* _Excerpted text_:

How to Read a Pump Curve


Years ago, making a pump selection meant sitting down with large printed catalogs and flipping through them until you reached a pump curve that fit a project’s hydraulic requirements. Today this process is made much easier through the use of electronic pump curve catalogs. One of the most well-known developers of electronic pump catalogs is Engineered Software and their pump selection software pump-flo. Another popular option for pump selection software is Intelliquip.

All of the curves in this article were generated by Pump-Flo’s web-based pump selection software.

What is a Pump Curve?

A pump curve is a graphical representation of the performance characteristics of a pump.

A pump curve provides a wealth of information regarding the performance capabilities of a pump. Information is plotted on an x-y graph where the x-axis is measured in units of flow and the y-axis is measured in units of head, power, and NPSHr.

* _Listing_:
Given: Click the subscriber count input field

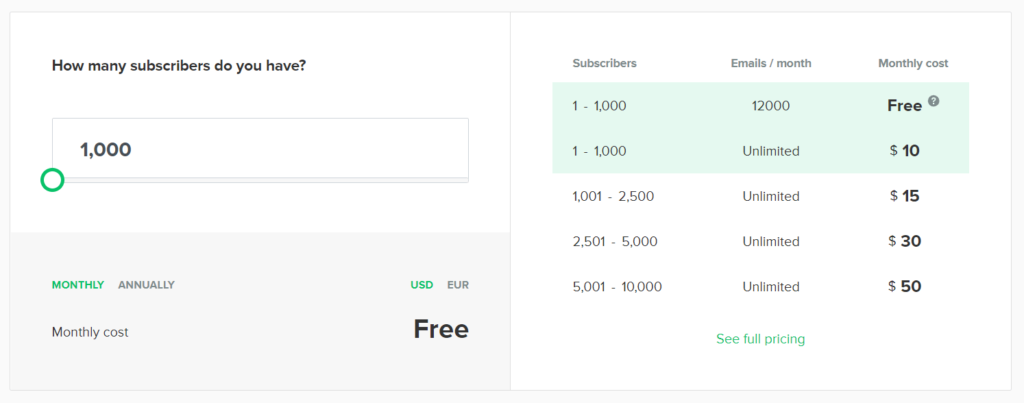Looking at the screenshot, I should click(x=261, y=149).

...

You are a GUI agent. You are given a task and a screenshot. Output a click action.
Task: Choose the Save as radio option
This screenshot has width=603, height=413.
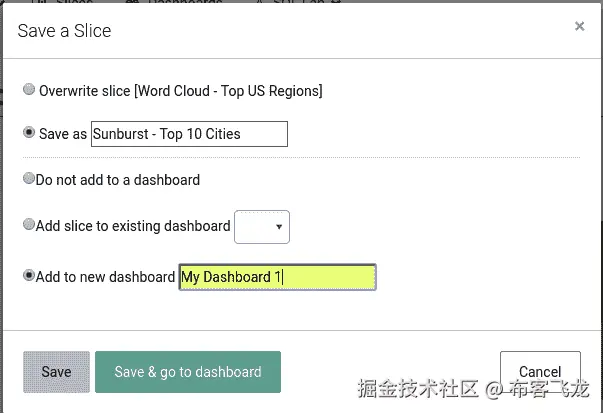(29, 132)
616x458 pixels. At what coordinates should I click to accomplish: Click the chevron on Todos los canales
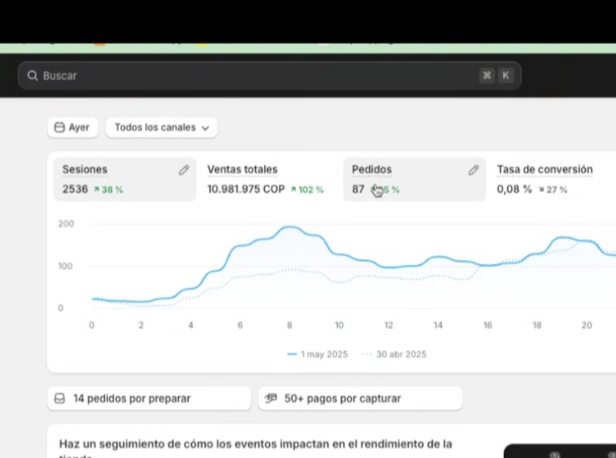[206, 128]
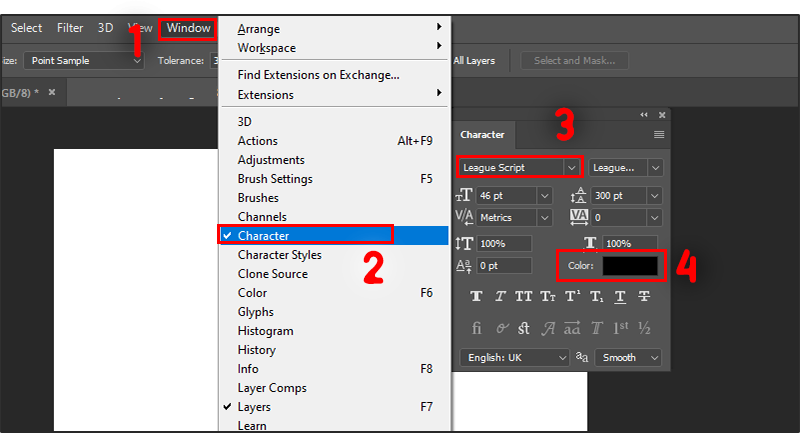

* _Written tasks_:
A. Using the pump curve article, decide whether each statement agrees with it: (i) Engineered Software developed the pump selection software Pump-Flo; (ii) the curves in the article were produced with Intelliquip; (iii) on a pump curve, flow is measured on the y-axis. For each, answer yes or no and quote the deciding words.
B. Summarize the pump curve article in two sentences.
C. Retype the portion of the pump curve article starting with "A pump curve is" and going on through "power, and NPSHr.".

* _Answer set_:
A.
(i) Yes: "One of the most well-known developers of electronic pump catalogs is Engineered Software and their pump selection software pump-flo."
(ii) No: "All of the curves in this article were generated by Pump-Flo’s web-based pump selection software."
(iii) No: "the x-axis is measured in units of flow and the y-axis is measured in units of head, power, and NPSHr."

B. Pump selection once meant searching large printed catalogs for a suitable curve, but electronic catalogs such as Pump-Flo from Engineered Software and Intelliquip now make the process much easier. A pump curve graphically represents a pump's performance, plotting flow on the x-axis against head, power, and NPSHr on the y-axis.

C.
A pump curve is a graphical representation of the performance characteristics of a pump.

A pump curve provides a wealth of information regarding the performance capabilities of a pump. Information is plotted on an x-y graph where the x-axis is measured in units of flow and the y-axis is measured in units of head, power, and NPSHr.